= DESCRIPCIÓN DE LA TAREA =
Explica, a partir del texto sobre la escritura de Modiano, por qué la discontinuidad de esa escritura no debe confundirse con una disposición arbitraria.

La propuesta narrativa de Modiano hace estallar los candados y recupera la intuición del inconsciente, la liquidez de una intimidad entrevista, secreta, y lo hace a través de una escritura fragmentaria, que se escapa y se recupera. En su discurso en la Academia Sueca, Modiano señala la gran diferencia entre “los recios macizos novelísticos del pasado, con arquitectura de catedral, y las obras discontinuas y fragmentadas de hoy en día”. Esta discontinuidad no puede confundirse con una disposición arbitraria: cada párrafo encuentra su lugar necesario en el engranaje narrativo.

= MATERIAL PROPORCIONADO =
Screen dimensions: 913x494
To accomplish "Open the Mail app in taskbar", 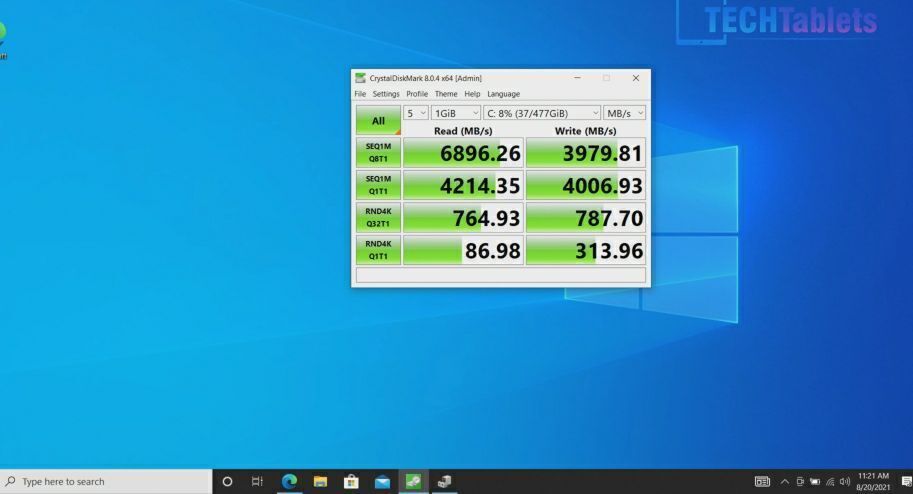I will 382,481.
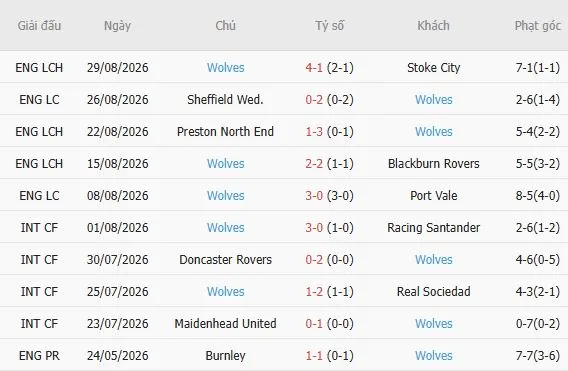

= SOLUCIÓN DEL EJERCICIO =
Porque, según el texto, cada párrafo encuentra su lugar necesario en el engranaje narrativo.